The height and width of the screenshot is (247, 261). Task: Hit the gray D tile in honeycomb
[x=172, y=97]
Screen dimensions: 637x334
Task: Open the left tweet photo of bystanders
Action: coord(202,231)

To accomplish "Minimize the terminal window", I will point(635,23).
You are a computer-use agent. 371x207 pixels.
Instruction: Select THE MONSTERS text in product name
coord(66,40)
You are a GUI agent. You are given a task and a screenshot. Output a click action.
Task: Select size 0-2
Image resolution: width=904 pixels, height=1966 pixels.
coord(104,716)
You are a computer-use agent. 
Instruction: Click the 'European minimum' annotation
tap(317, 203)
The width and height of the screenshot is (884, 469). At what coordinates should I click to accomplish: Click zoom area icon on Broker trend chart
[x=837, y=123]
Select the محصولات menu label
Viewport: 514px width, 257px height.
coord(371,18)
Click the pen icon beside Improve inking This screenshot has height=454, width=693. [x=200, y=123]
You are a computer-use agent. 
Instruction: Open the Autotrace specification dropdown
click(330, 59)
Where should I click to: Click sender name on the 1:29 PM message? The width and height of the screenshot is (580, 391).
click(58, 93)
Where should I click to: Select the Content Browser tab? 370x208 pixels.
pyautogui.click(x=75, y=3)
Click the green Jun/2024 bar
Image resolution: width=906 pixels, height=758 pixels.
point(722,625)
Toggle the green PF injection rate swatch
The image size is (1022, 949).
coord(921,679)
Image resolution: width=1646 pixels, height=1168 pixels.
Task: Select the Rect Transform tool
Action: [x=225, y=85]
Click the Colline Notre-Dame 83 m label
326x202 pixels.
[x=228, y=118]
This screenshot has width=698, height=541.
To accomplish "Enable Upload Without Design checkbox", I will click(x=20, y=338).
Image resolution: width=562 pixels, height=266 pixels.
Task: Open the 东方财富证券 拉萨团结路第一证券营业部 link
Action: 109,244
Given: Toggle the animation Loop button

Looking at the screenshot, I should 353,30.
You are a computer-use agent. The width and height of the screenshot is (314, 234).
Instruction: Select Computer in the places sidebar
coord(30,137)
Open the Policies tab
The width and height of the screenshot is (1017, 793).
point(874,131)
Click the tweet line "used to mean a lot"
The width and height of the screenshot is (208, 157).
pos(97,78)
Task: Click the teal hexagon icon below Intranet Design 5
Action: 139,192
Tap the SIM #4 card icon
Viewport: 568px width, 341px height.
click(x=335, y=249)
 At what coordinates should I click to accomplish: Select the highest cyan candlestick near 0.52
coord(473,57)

═══

Line by line, transcribe the material above exactly.

The height and width of the screenshot is (247, 261). Task: Hit the gray D tile in honeycomb
[x=172, y=97]
Screen dimensions: 637x334
Task: Open the left tweet photo of bystanders
Action: coord(202,231)

To accomplish "Minimize the terminal window", I will point(635,23).
You are a computer-use agent. 371x207 pixels.
Instruction: Select THE MONSTERS text in product name
coord(66,40)
You are a GUI agent. You are given a task and a screenshot. Output a click action.
Task: Select size 0-2
Image resolution: width=904 pixels, height=1966 pixels.
coord(104,716)
You are a computer-use agent. 
Instruction: Click the 'European minimum' annotation
tap(317, 203)
The width and height of the screenshot is (884, 469). At what coordinates should I click to accomplish: Click zoom area icon on Broker trend chart
[x=837, y=123]
Select the محصولات menu label
Viewport: 514px width, 257px height.
coord(371,18)
Click the pen icon beside Improve inking This screenshot has height=454, width=693. [x=200, y=123]
You are a computer-use agent. 
Instruction: Open the Autotrace specification dropdown
click(330, 59)
Where should I click to: Click sender name on the 1:29 PM message? The width and height of the screenshot is (580, 391).
click(58, 93)
Where should I click to: Select the Content Browser tab? 370x208 pixels.
pyautogui.click(x=75, y=3)
Click the green Jun/2024 bar
Image resolution: width=906 pixels, height=758 pixels.
point(722,625)
Toggle the green PF injection rate swatch
The image size is (1022, 949).
coord(921,679)
Image resolution: width=1646 pixels, height=1168 pixels.
Task: Select the Rect Transform tool
Action: [x=225, y=85]
Click the Colline Notre-Dame 83 m label
326x202 pixels.
[x=228, y=118]
This screenshot has width=698, height=541.
To accomplish "Enable Upload Without Design checkbox", I will click(x=20, y=338).
Image resolution: width=562 pixels, height=266 pixels.
Task: Open the 东方财富证券 拉萨团结路第一证券营业部 link
Action: 109,244
Given: Toggle the animation Loop button

Looking at the screenshot, I should 353,30.
You are a computer-use agent. The width and height of the screenshot is (314, 234).
Instruction: Select Computer in the places sidebar
coord(30,137)
Open the Policies tab
The width and height of the screenshot is (1017, 793).
point(874,131)
Click the tweet line "used to mean a lot"
The width and height of the screenshot is (208, 157).
pos(97,78)
Task: Click the teal hexagon icon below Intranet Design 5
Action: 139,192
Tap the SIM #4 card icon
Viewport: 568px width, 341px height.
click(x=335, y=249)
 At what coordinates should I click to accomplish: Select the highest cyan candlestick near 0.52
coord(473,57)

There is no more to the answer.